» **Problem to work on**
Reproduce word for word the lines from the beginning of the entries to the line with "This screenshot has height=392, width=501.", both included, but none of the pictures.
-------- Extracted data
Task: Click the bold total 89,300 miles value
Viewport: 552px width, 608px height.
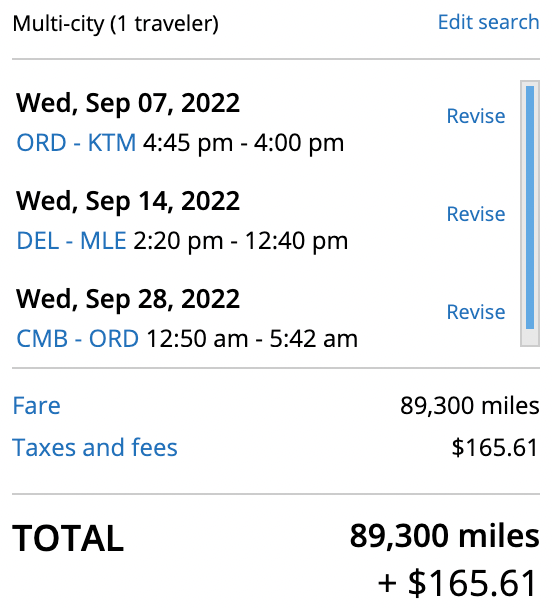Action: pyautogui.click(x=444, y=536)
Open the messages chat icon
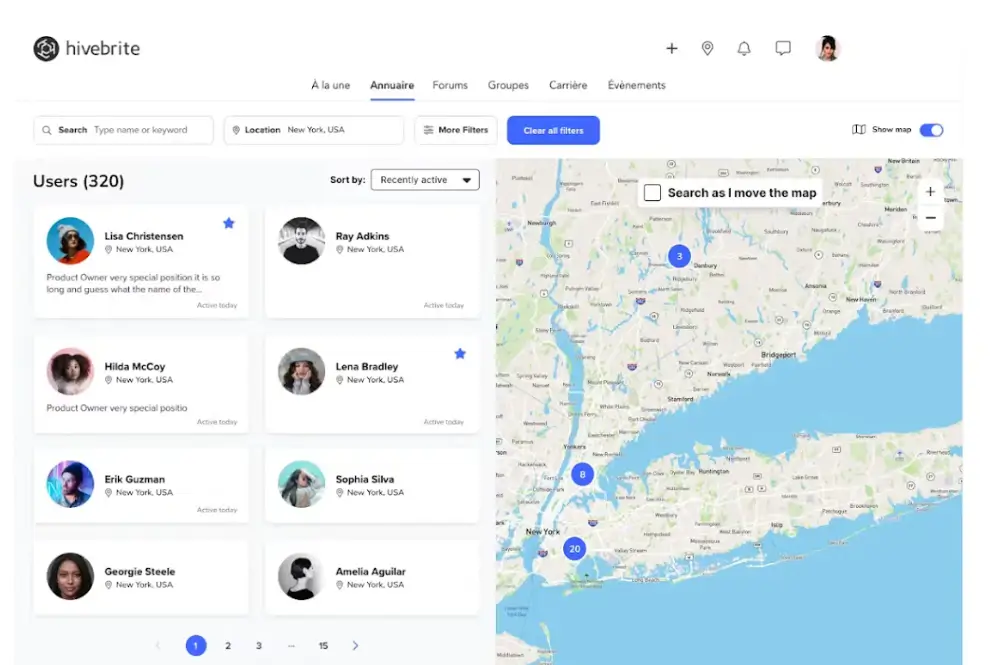This screenshot has height=665, width=990. click(x=782, y=48)

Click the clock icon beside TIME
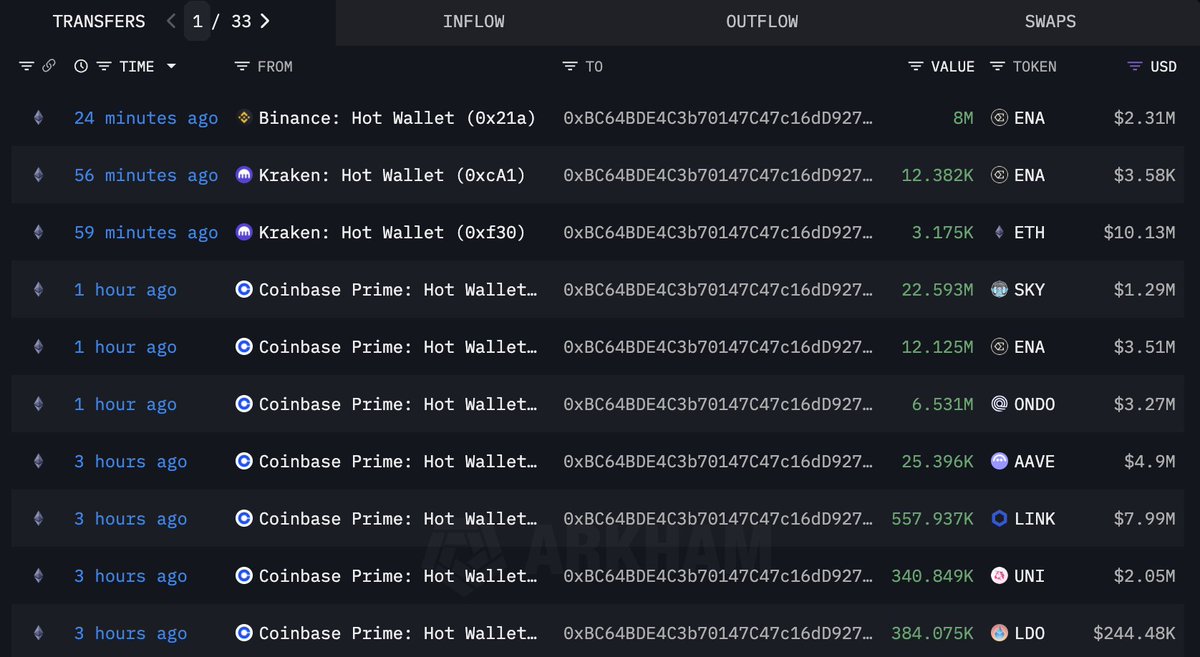click(81, 67)
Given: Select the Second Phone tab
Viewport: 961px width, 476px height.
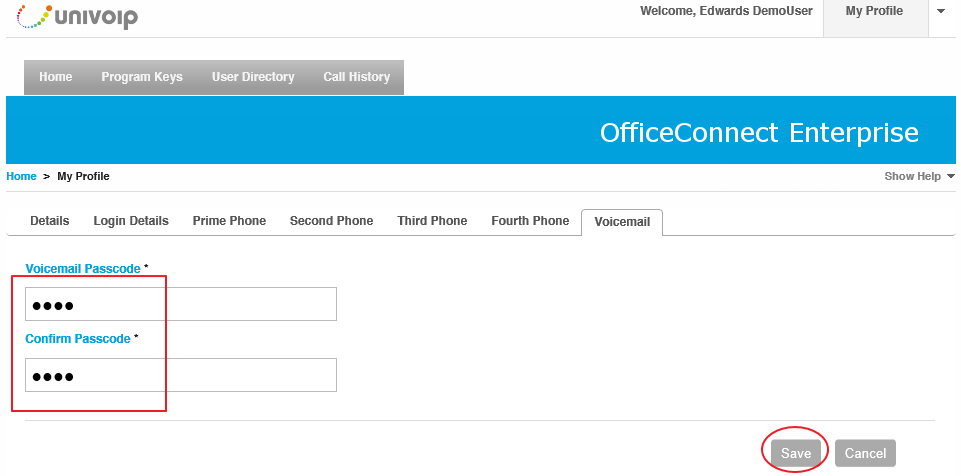Looking at the screenshot, I should 332,221.
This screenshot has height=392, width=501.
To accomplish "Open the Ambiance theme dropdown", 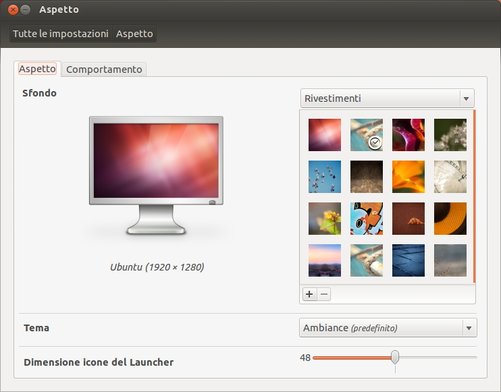I will [x=388, y=328].
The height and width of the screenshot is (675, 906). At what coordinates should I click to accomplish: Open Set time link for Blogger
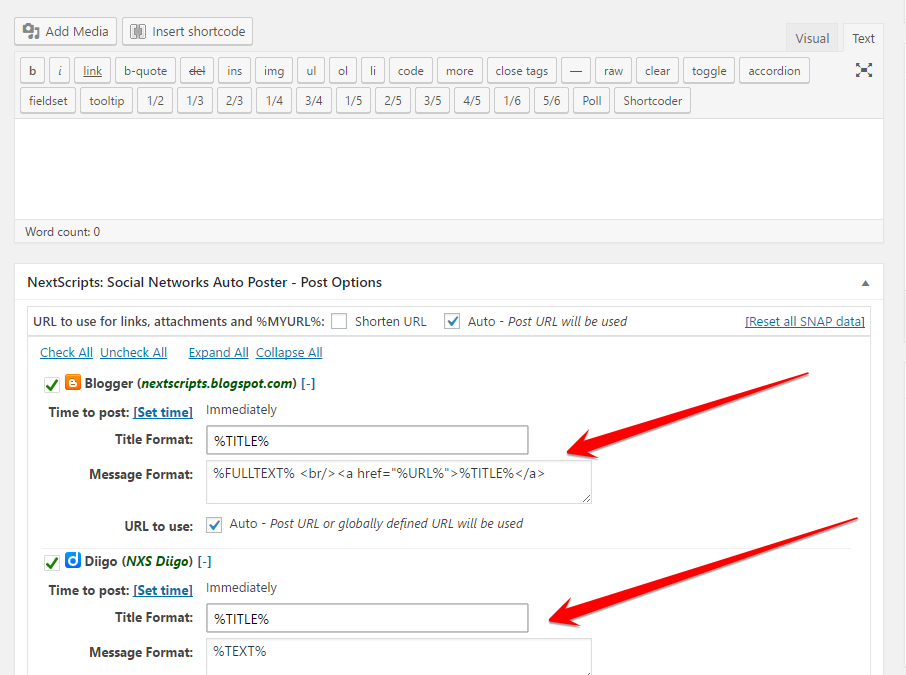tap(163, 412)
----------------
» **Output below**
Task: Click the bold total 89,300 miles value
Viewport: 552px width, 608px height.
Action: pyautogui.click(x=444, y=536)
Open the messages chat icon
This screenshot has height=665, width=990. click(x=782, y=48)

Click the clock icon beside TIME
click(81, 67)
Given: Select the Second Phone tab
Viewport: 961px width, 476px height.
Looking at the screenshot, I should 332,221.
This screenshot has height=392, width=501.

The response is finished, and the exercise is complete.